> 課題 1
記録のうち、「You are a computer-use」を含む行から「coord(314,275)」を含む行までを、両端の行も含めてそのまま返してください。画像は答えに入れないでください。

== 本文

今回、新型XVの発売(5月24日予定)を前に、軽井沢のレジャー施設に設けられたクローズドコースで試乗することができた。その会場には、インプレッサも用意されており、せっかくの機会ということで乗り比べをすることを許されたので、さっそく報告したい。

試乗したのは舗装林道を閉鎖したといえるコース。一部の舗装は荒れているし、数カ所のギャップもある。けっして整えられたテストコースではないからこそ、見えてくる部分に期待してコクピットに収まった。

まず、ステアリングを握ったのはインプレッサスポーツ(5ドア)。2リッターエンジンで18インチタイヤを履いたグレードだ。すでにさまざまなシチュエーションで試乗したことのあるインプレッサで先に同じコースを走って、ベンチマークにしようという算段だ。とはいえ、林道的なクローズドコースでは出せる速度にも制限がある。あくまでも日常的な走りにおける違いを感じることができれば、という前提だ。

それにしても、インプレッサに採用されたSGPの乗り味は、こうしたコースで存分に感じることができる。とくに後輪の接地感は抜群。整備された路面でなくとも、表面のザラザラ感を吸収しつつ、さらにタイトなコーナーの旋回時に四輪で曲がっていくのは安心感につながるし、ドライバーの気持ちよさも盛り上げてくれる。

40扁平タイヤを巧みに使い、しっとりと吸い付くようなフィーリングが味わえるのだ。ただし、しなやかさの関係なのか、意外にもロールは大きく感じた。伸び・縮みとも足はしっかりと動いている。

====
== 演習用記録

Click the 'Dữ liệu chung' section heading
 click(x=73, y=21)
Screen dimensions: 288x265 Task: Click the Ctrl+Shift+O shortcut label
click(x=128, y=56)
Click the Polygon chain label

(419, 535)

====
== 演習用記録

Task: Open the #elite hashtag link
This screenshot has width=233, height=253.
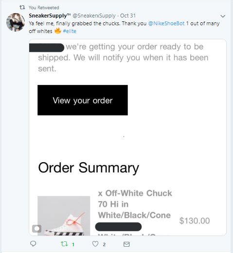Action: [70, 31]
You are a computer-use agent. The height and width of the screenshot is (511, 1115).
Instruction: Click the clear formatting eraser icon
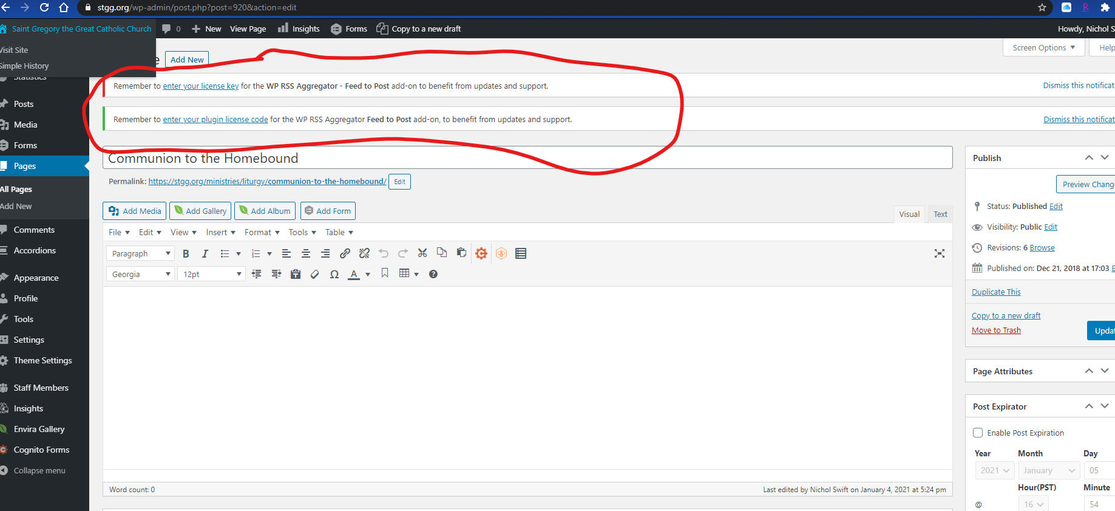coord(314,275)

====
== 演習用記録

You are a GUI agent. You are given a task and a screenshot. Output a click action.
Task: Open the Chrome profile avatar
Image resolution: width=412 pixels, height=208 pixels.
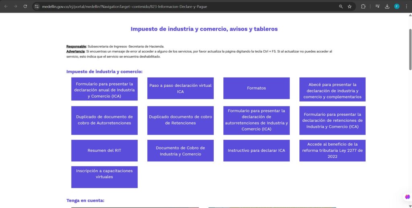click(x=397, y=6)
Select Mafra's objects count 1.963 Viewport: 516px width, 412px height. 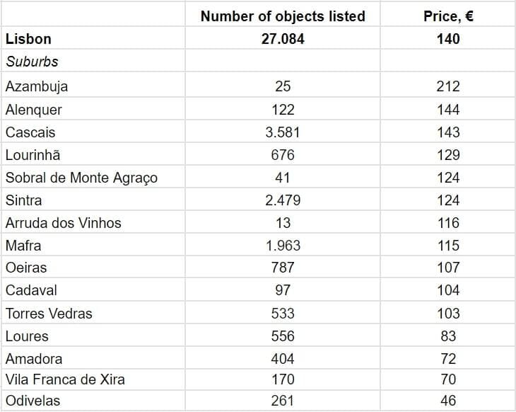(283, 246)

====

> 課題 2
試乗に関する本文の「それにしても、インプレッサに」から「も足はしっかりと動いている。」までを、一字も変えずに打ち直してください。

> 正解 1
You are a computer-use agent. The height and width of the screenshot is (511, 1115).
Instruction: Click the clear formatting eraser icon
coord(314,275)

> 正解 2
それにしても、インプレッサに採用されたSGPの乗り味は、こうしたコースで存分に感じることができる。とくに後輪の接地感は抜群。整備された路面でなくとも、表面のザラザラ感を吸収しつつ、さらにタイトなコーナーの旋回時に四輪で曲がっていくのは安心感につながるし、ドライバーの気持ちよさも盛り上げてくれる。

40扁平タイヤを巧みに使い、しっとりと吸い付くようなフィーリングが味わえるのだ。ただし、しなやかさの関係なのか、意外にもロールは大きく感じた。伸び・縮みとも足はしっかりと動いている。